Purdue Pharma settlement and its influence

One of the most significant pre-trial developments was Purdue Pharma’s 2022 settlement, in which the company agreed to pay $150 million to resolve certain claims. While that agreement did not resolve the broader litigation against other manufacturers and distributors, it provided an early benchmark for recovery and reinforced the province’s contention that corporate settlements are an appropriate remedy. Legal analysts say the Purdue agreement helped justify legislative and litigation strategies by demonstrating that manufacturers can be held financially accountable.

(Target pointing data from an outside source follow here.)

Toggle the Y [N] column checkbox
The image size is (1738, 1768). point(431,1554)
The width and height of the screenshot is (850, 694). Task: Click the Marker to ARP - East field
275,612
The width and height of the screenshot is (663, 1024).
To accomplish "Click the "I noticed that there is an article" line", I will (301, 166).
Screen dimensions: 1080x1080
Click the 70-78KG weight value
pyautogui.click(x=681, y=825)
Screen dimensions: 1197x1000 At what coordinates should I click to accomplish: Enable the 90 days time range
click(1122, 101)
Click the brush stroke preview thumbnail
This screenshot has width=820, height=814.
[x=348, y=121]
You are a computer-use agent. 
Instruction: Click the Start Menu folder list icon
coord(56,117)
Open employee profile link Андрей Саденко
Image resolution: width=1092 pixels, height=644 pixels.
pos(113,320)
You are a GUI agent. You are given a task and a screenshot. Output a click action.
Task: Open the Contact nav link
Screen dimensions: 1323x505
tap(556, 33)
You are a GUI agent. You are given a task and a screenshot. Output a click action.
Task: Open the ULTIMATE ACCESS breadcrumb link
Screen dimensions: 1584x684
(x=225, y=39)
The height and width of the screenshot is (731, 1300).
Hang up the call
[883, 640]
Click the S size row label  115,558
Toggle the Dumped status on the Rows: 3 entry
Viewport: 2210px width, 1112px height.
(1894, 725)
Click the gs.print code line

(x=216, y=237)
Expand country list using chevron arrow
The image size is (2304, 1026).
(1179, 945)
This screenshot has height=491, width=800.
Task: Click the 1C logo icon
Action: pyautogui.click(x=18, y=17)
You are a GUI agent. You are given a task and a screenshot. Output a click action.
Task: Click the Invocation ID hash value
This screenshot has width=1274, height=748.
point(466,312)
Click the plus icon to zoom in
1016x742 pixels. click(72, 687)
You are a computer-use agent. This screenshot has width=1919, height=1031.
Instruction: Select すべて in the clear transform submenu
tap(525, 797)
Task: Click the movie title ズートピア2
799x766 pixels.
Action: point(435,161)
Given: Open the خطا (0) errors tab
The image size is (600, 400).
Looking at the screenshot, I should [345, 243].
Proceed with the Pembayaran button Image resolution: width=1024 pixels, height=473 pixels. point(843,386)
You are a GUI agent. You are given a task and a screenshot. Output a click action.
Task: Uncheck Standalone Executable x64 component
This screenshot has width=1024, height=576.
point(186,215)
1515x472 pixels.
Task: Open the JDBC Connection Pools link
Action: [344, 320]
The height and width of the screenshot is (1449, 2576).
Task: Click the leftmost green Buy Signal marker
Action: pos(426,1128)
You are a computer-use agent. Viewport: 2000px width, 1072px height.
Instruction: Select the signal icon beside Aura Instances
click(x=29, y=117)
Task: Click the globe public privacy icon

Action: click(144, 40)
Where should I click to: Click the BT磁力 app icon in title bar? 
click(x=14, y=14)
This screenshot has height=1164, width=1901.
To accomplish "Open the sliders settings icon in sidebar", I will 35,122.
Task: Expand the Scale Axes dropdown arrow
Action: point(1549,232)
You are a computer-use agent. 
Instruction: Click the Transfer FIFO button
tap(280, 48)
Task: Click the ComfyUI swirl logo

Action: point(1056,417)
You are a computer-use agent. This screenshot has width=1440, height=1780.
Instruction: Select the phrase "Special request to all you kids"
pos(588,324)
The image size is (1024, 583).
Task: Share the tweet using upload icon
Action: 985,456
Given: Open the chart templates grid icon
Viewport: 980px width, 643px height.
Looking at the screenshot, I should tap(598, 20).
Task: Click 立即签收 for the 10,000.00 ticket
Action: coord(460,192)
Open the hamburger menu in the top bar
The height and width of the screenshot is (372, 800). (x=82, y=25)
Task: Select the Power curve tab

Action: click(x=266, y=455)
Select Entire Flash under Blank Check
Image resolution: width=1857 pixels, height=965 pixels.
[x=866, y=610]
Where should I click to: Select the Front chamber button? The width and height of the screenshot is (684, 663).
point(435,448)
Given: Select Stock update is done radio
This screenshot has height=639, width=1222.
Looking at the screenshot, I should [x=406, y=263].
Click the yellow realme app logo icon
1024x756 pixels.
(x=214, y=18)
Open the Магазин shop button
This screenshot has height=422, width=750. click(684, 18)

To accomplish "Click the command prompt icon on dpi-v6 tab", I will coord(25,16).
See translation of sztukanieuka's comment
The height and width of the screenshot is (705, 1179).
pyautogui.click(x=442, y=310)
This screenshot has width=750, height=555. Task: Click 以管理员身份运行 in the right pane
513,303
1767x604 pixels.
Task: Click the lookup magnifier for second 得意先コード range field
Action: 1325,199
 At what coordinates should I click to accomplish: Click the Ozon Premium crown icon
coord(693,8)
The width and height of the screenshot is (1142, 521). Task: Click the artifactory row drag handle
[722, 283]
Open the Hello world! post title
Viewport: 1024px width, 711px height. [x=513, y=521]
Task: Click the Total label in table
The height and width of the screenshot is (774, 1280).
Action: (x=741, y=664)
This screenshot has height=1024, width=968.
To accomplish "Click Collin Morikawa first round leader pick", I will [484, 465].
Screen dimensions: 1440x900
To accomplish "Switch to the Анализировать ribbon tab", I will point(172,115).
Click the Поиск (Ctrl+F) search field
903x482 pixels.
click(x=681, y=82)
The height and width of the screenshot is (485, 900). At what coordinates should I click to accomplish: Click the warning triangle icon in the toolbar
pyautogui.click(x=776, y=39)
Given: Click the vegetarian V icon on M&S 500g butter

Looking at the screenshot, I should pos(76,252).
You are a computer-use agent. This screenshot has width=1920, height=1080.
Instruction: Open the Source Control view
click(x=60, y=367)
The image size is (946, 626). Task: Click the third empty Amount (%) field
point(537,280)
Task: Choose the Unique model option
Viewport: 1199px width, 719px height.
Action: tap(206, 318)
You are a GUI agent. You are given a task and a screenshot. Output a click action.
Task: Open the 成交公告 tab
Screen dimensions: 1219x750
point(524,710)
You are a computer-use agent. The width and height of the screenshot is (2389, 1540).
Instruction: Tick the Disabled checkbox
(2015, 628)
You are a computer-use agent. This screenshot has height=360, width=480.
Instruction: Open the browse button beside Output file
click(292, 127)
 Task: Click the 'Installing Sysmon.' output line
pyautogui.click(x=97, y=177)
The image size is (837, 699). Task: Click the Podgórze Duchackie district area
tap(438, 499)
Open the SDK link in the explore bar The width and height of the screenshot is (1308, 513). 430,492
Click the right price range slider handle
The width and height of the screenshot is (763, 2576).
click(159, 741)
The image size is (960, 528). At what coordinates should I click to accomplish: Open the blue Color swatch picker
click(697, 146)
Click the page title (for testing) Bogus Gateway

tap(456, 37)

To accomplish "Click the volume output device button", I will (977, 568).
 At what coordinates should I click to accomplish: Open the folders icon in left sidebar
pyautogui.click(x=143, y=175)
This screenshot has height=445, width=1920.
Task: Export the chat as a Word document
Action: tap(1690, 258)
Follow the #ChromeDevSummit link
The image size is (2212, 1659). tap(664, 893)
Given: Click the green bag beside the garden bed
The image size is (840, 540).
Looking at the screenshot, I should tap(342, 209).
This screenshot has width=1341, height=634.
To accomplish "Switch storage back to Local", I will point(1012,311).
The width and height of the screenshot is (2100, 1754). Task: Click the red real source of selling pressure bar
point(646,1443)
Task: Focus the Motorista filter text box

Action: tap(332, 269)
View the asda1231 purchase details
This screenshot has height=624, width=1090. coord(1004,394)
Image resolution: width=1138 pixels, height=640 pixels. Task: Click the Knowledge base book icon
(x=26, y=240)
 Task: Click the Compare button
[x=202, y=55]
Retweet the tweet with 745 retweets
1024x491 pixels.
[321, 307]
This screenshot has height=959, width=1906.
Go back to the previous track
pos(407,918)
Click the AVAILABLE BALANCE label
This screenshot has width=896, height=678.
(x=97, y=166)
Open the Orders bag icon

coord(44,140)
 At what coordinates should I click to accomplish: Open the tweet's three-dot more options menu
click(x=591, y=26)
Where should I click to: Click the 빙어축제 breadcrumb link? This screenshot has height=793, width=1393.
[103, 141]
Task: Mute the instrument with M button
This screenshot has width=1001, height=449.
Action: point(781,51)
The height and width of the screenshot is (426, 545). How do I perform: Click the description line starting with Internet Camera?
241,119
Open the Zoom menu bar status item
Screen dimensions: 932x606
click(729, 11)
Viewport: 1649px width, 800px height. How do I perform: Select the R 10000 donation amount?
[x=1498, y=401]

Potential damages and methods of calculation

Provincial legal advisers have estimated that, if the court upholds the province’s claims in full, recoveries could reach into the billions of dollars, reflecting prolonged health-care spending across Canada. The province intends to use a combination of statutory recovery rules, cost-accounting models and expert evidence to quantify expenditures attributable to opioid prescribing and use. Defence teams are expected to challenge both liability and causation, arguing that other factors — including illicit drug supply and local health determinants — also drive overdose statistics.

Remaining hurdles and next steps

Despite the appellate clearance, lawyers on both sides acknowledge the path to final judgment will remain legally and logistically complex. The case could encounter additional procedural skirmishes, expert disputes and scheduling delays before and even during the trial. Provincial counsel have said they are taking active steps to keep the matter on track for the February 2028 start date, while defendants have signalled they will continue to mount vigorous defences.

The upcoming trial will test long-standing allegations about industry marketing and regulatory oversight and determine whether governments can recover pandemic-era and pre‑pandemic health-care costs associated with opioids. The proceeding promises to be one of the most consequential corporate-liability trials in Canada, with implications for provincial finances, public-health policy and how pharmaceutical conduct is regulated going forward.